** WHAT YOU NEED TO DO **
Print the line containing "The width and" and all lines after it, unchanged, through the end of the data. Leave the pictures out.

- - - -

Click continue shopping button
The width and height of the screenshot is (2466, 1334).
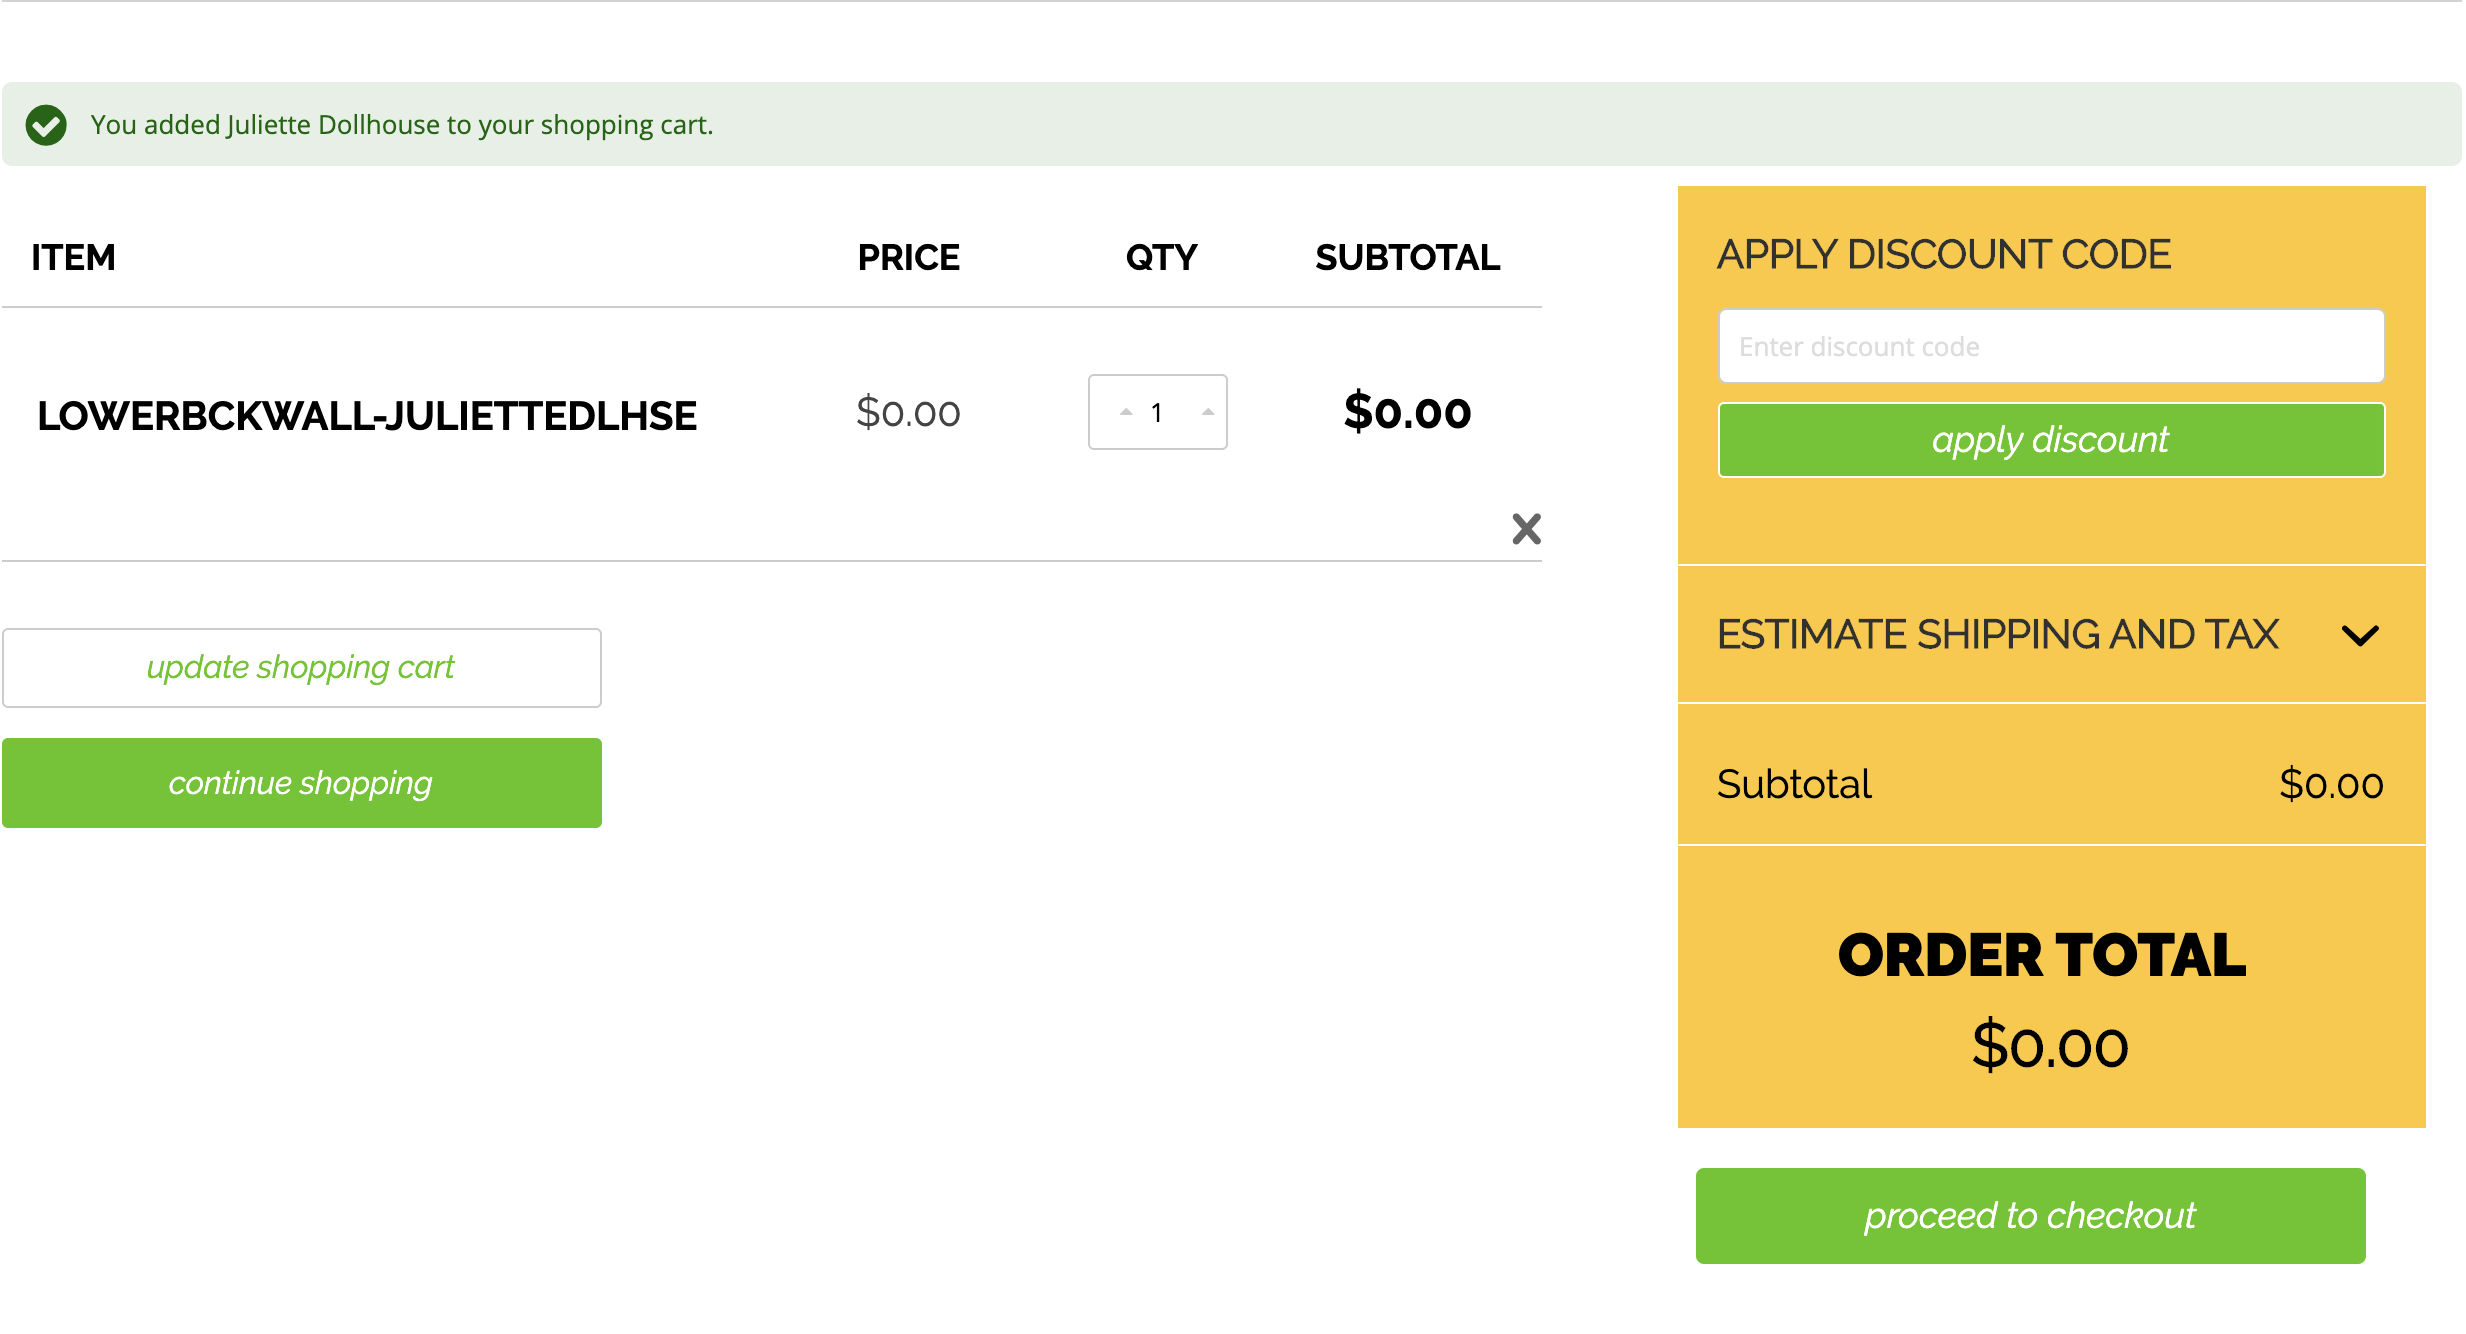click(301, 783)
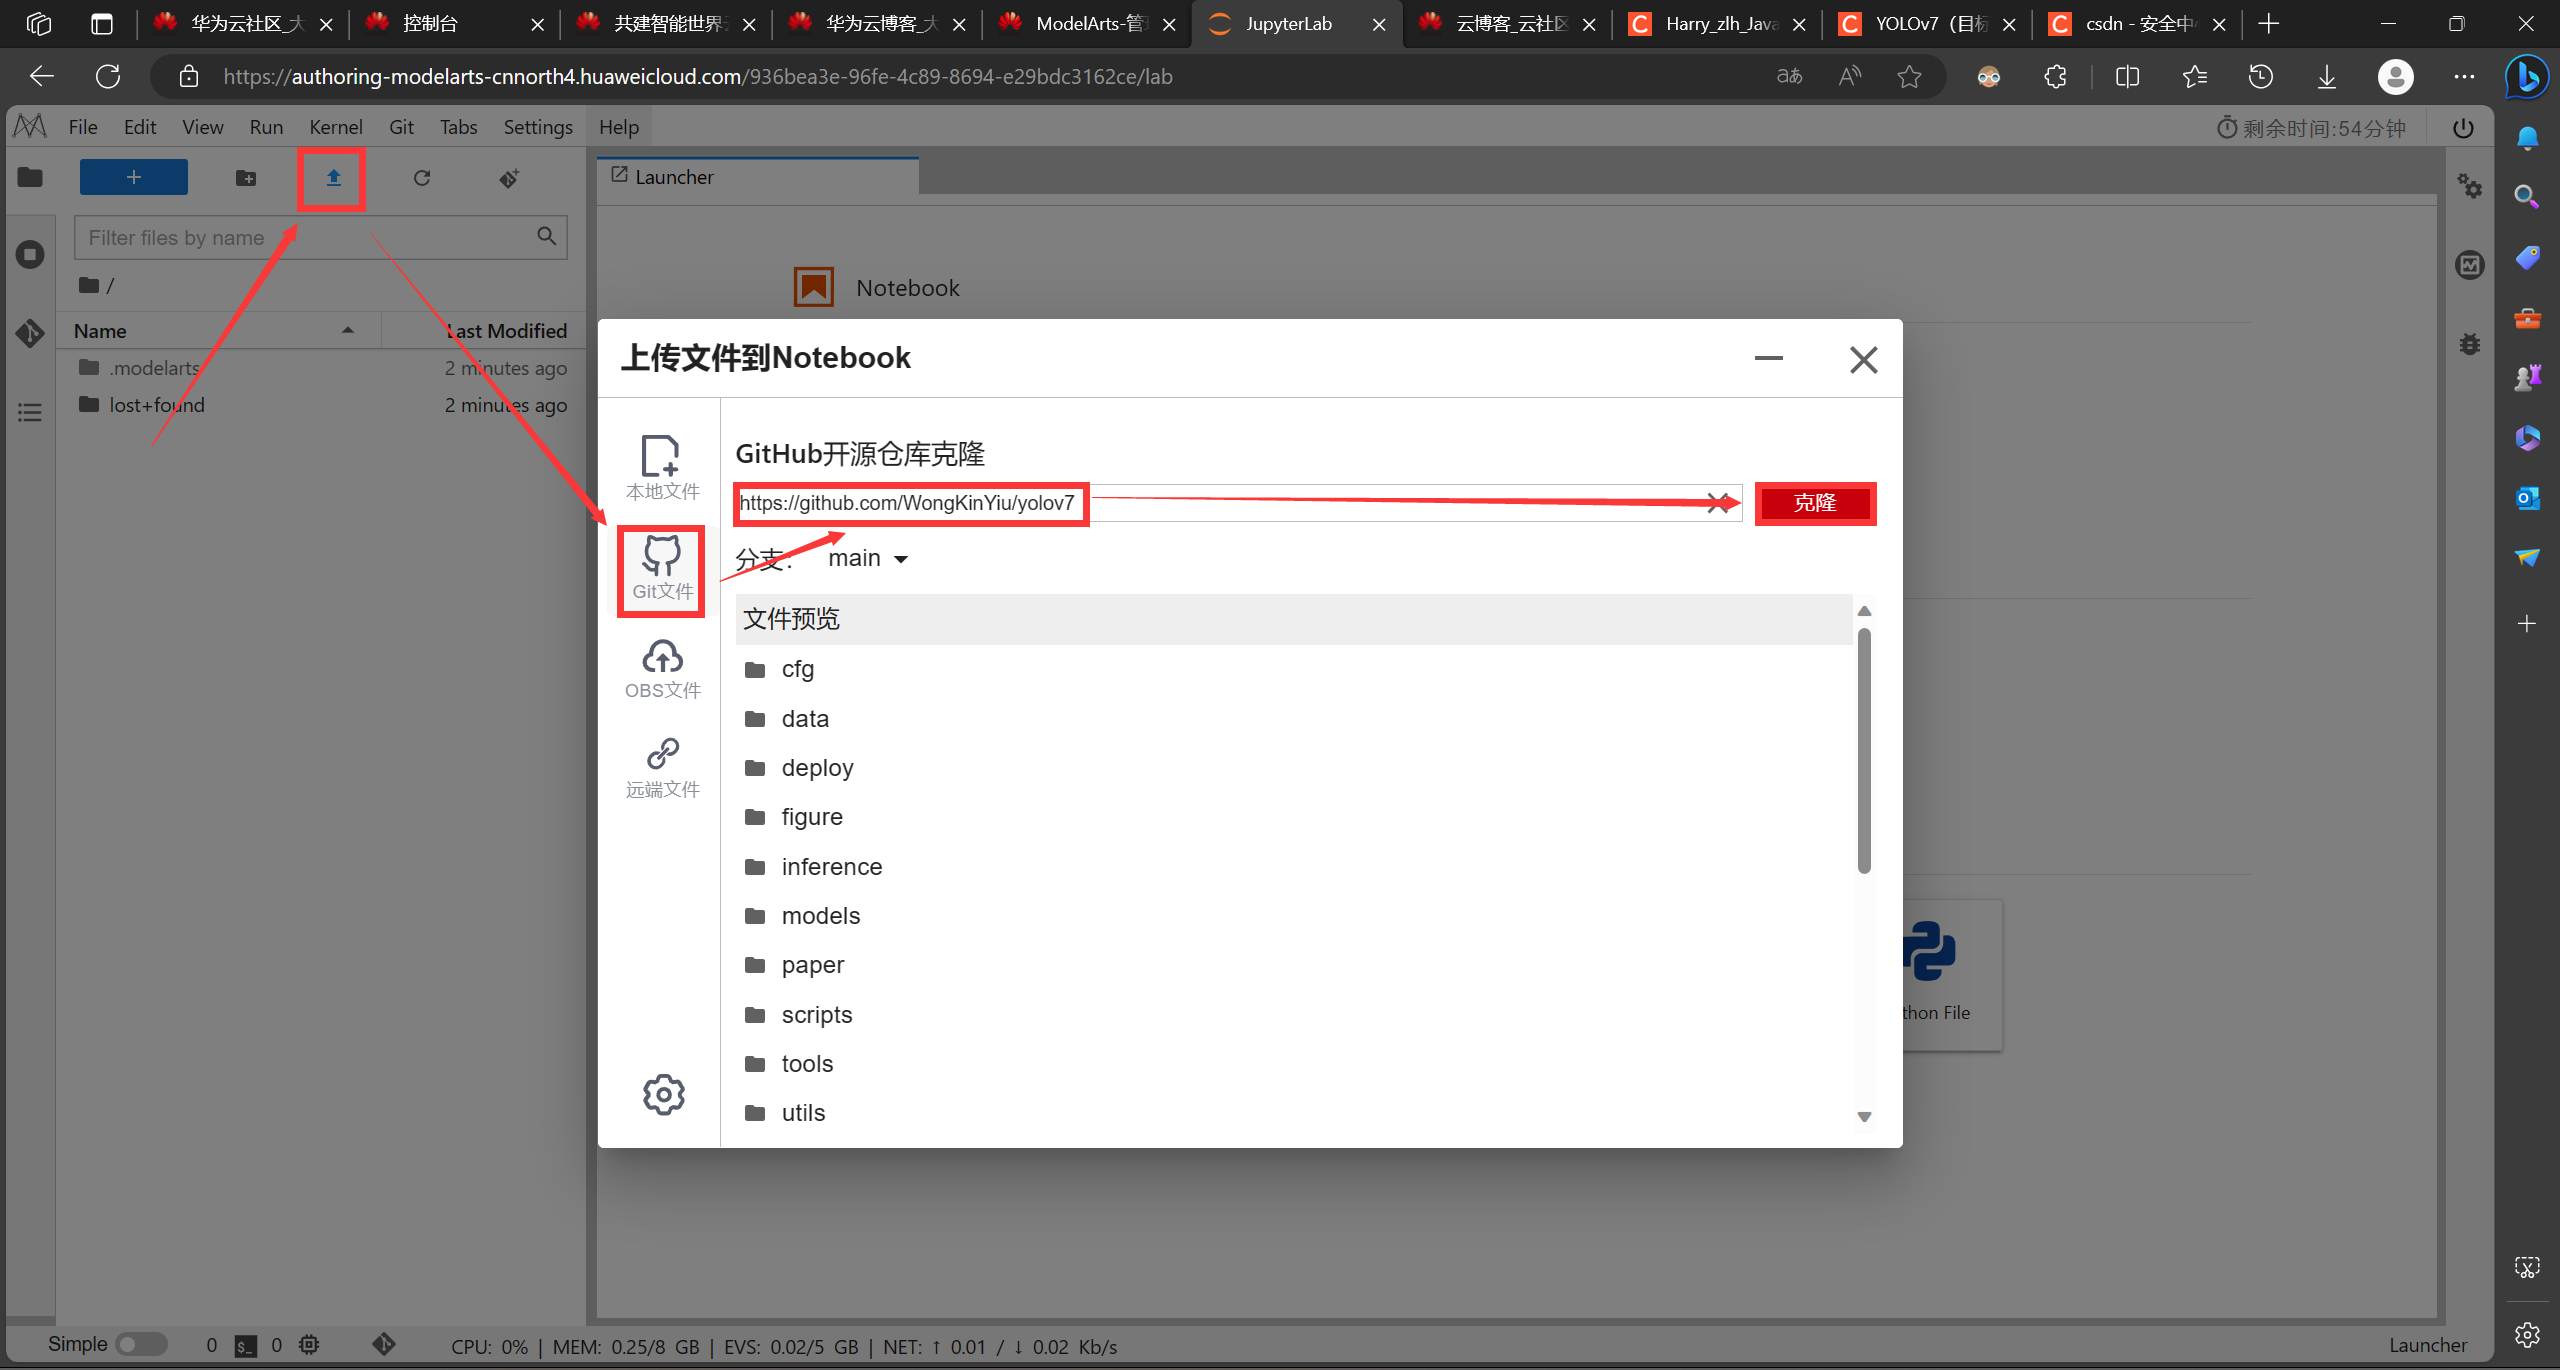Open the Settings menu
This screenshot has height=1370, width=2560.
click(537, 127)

- - - -

** EXERCISE SOLUTION **
The width and height of the screenshot is (2466, 1334).
click(301, 783)
Open the Settings menu
This screenshot has height=1370, width=2560.
click(537, 127)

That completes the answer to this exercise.